━━ Given records

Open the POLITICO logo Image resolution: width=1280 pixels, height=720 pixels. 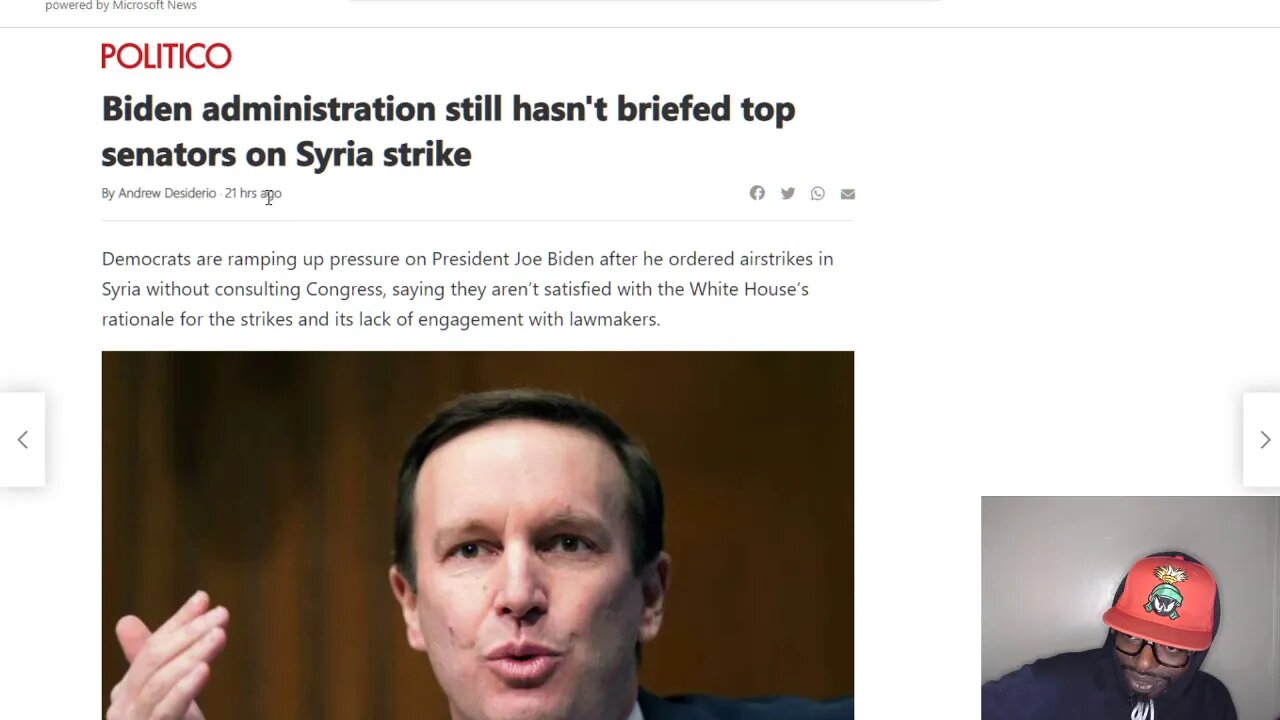[x=166, y=56]
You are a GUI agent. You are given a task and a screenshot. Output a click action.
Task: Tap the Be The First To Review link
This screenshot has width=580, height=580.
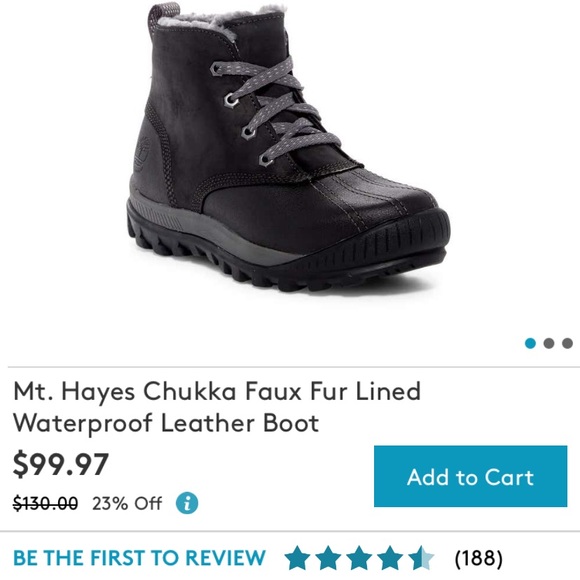pyautogui.click(x=139, y=558)
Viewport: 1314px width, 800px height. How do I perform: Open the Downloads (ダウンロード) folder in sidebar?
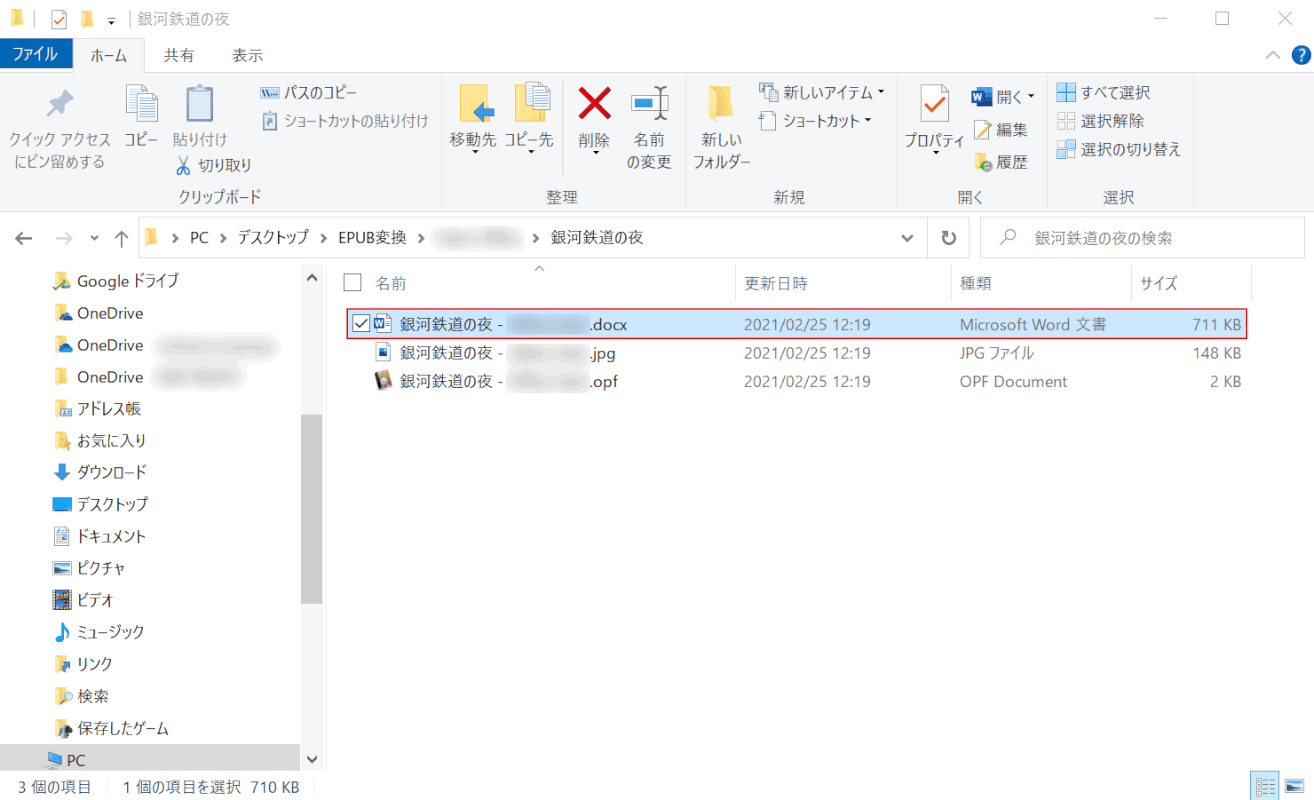click(x=111, y=472)
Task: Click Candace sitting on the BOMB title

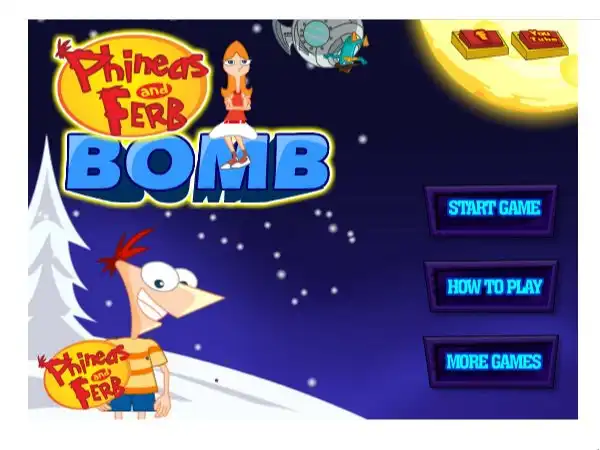Action: (x=236, y=103)
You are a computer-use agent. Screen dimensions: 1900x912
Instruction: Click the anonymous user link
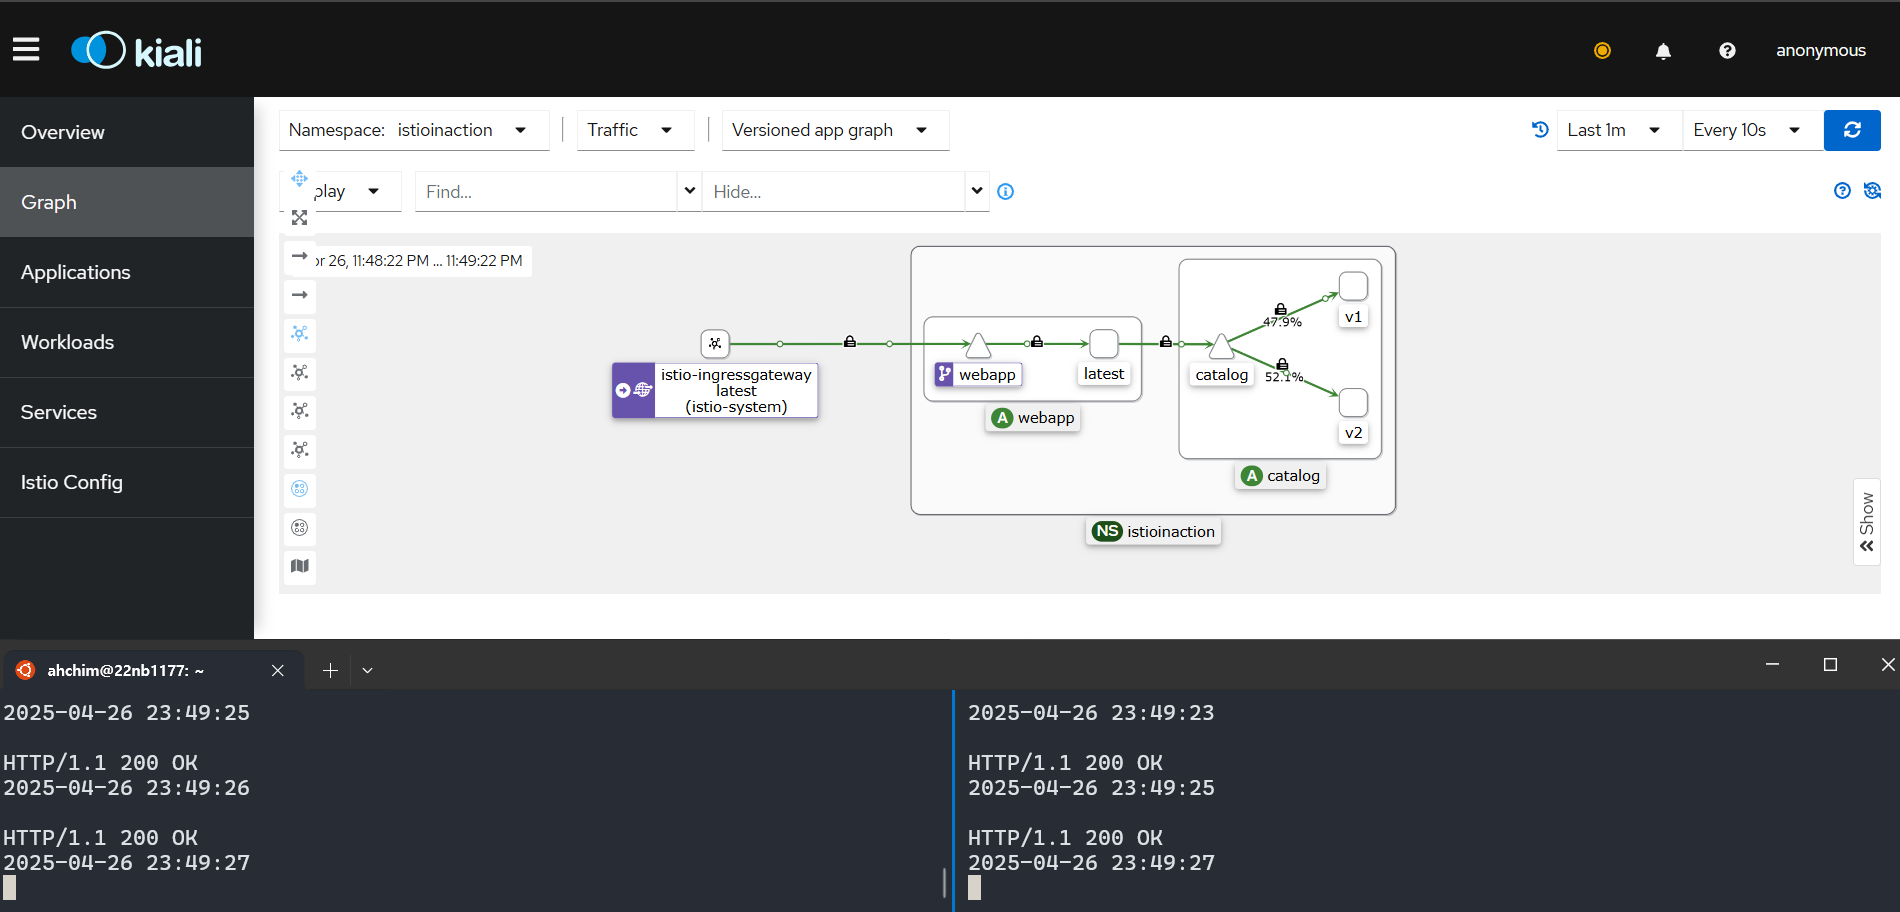point(1820,51)
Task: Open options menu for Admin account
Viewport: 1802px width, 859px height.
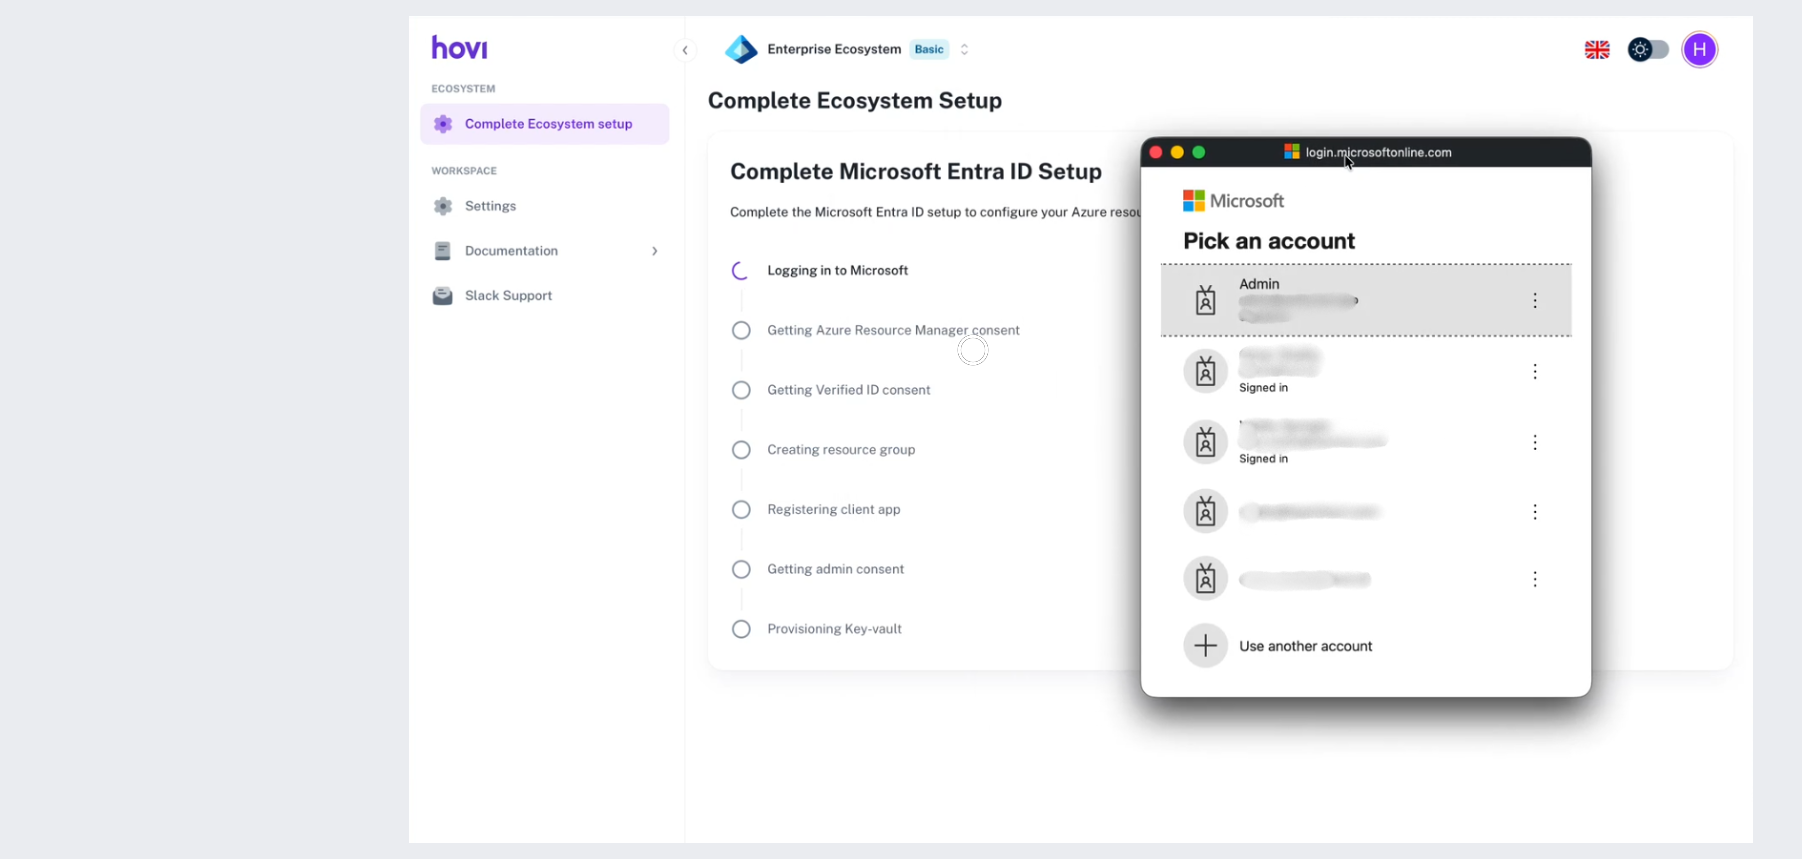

━━━━

Repeat word for word the lines starting at the one with "Task: Tap the Be The First To Review link" and ending at the final line of the records above, both included; no pictures.

Task: Tap the Be The First To Review link
This screenshot has width=580, height=580.
pyautogui.click(x=139, y=558)
Viewport: 1314px width, 800px height. How do I perform: Open the Downloads (ダウンロード) folder in sidebar?
click(x=111, y=472)
Task: Click Candace sitting on the BOMB title

Action: (x=236, y=103)
You are a computer-use agent. Screen dimensions: 1900x912
Instruction: Click the anonymous user link
point(1820,51)
Task: Open options menu for Admin account
Viewport: 1802px width, 859px height.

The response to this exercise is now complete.